- _TO DO_
The result should be an exact copy of only the lines from the one holding "Instruction: Click the" through the last line of the data below, please, without pictures.

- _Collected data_
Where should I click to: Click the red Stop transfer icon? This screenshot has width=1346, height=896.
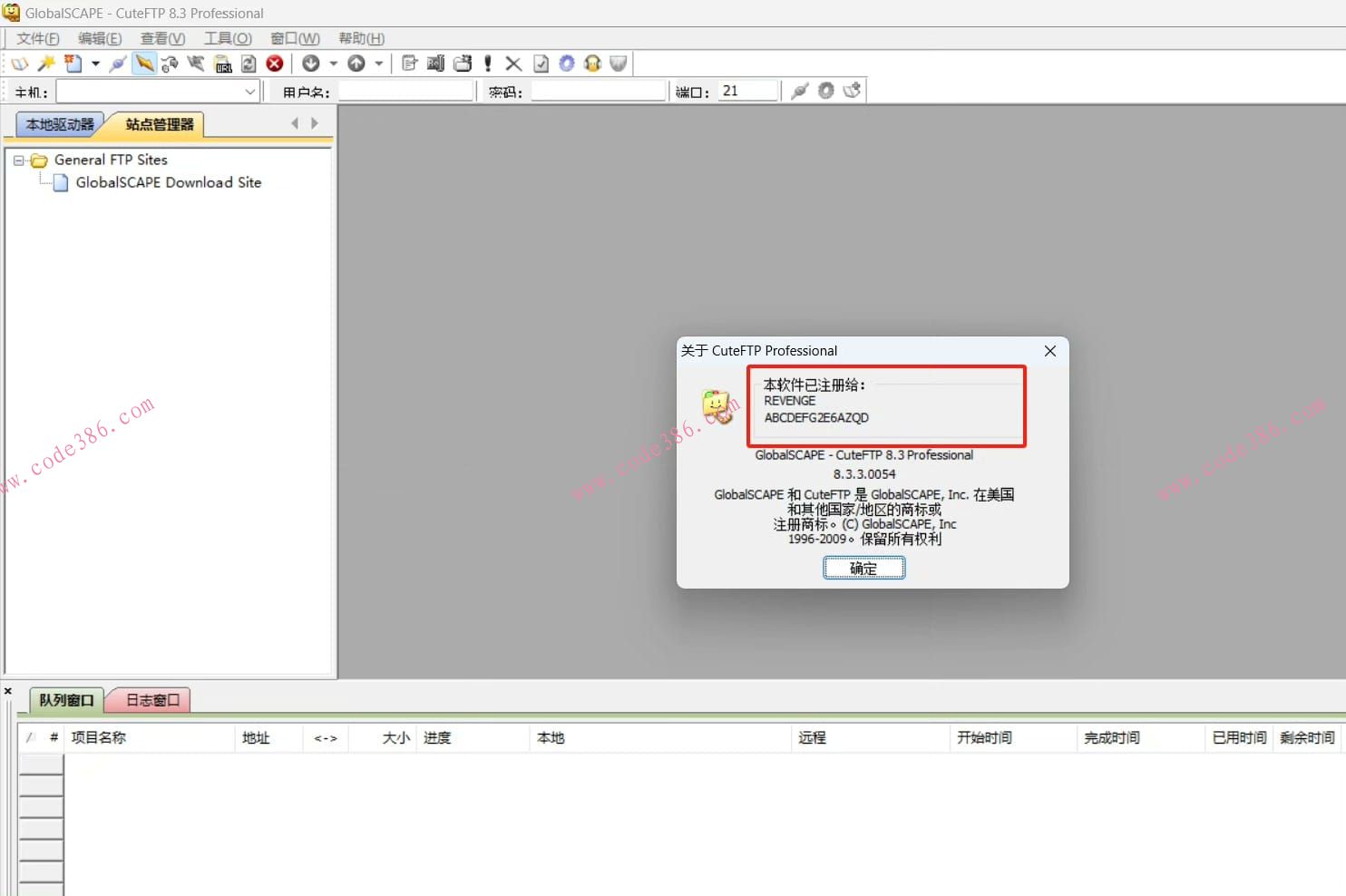pos(274,63)
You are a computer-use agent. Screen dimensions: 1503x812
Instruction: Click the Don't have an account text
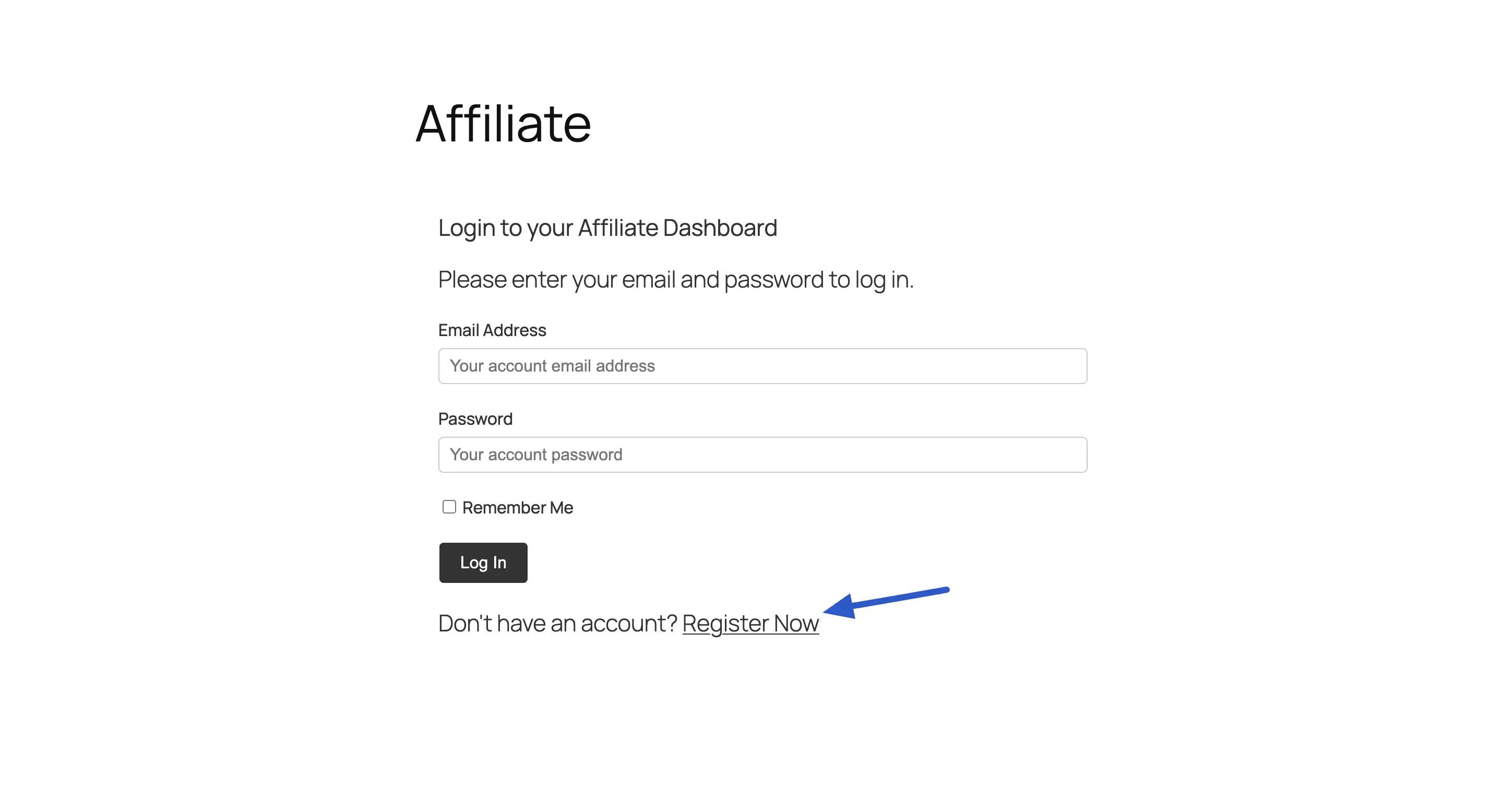[x=557, y=623]
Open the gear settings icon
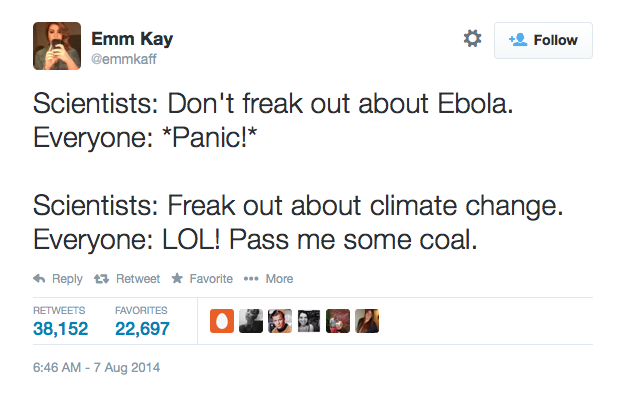Screen dimensions: 624x395 pos(472,39)
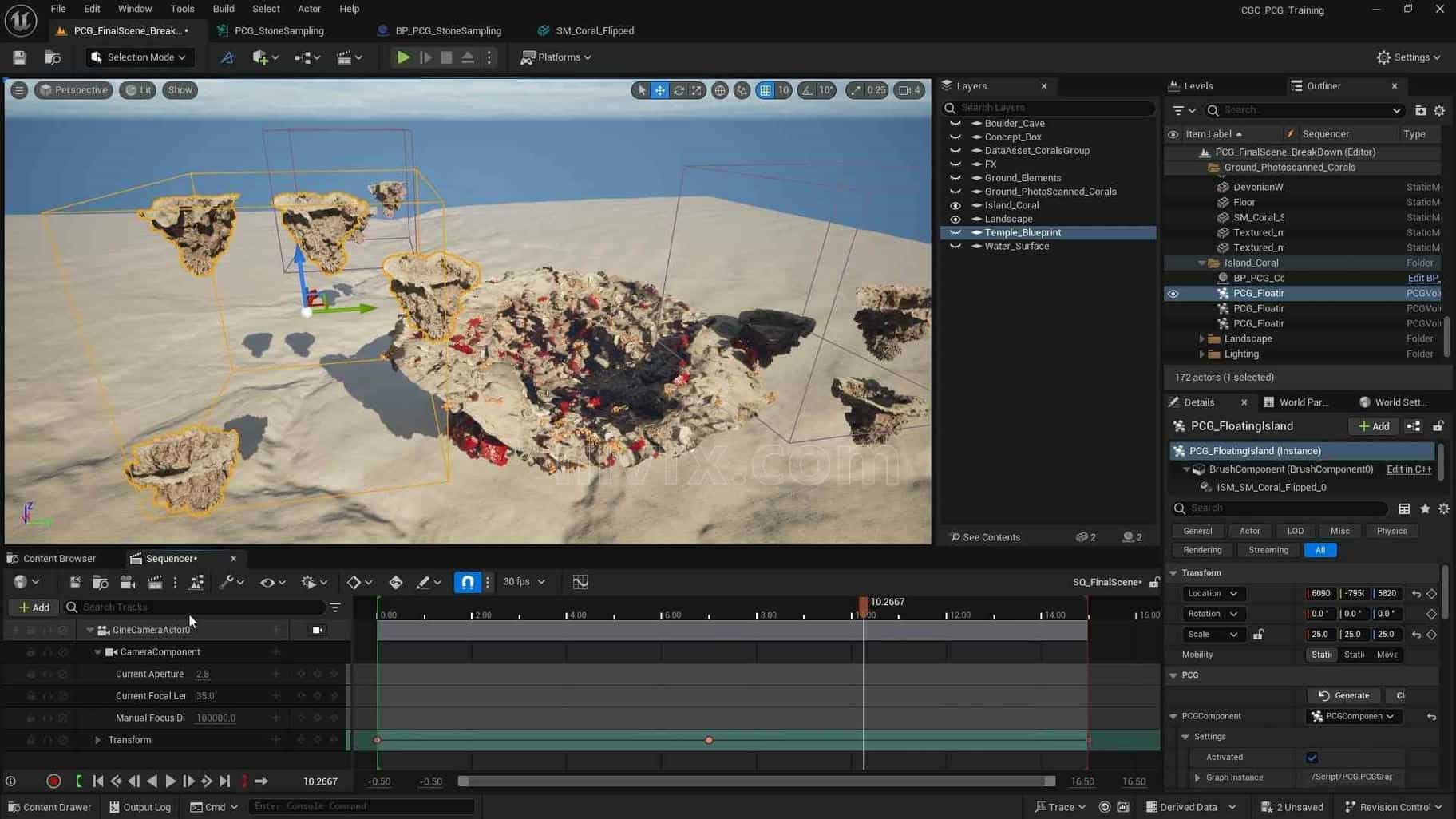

- _SOLUTION TO THIS TASK_
Instruction: Click the Don't have an account text
[x=557, y=623]
Open the gear settings icon
Screen dimensions: 624x395 pos(472,39)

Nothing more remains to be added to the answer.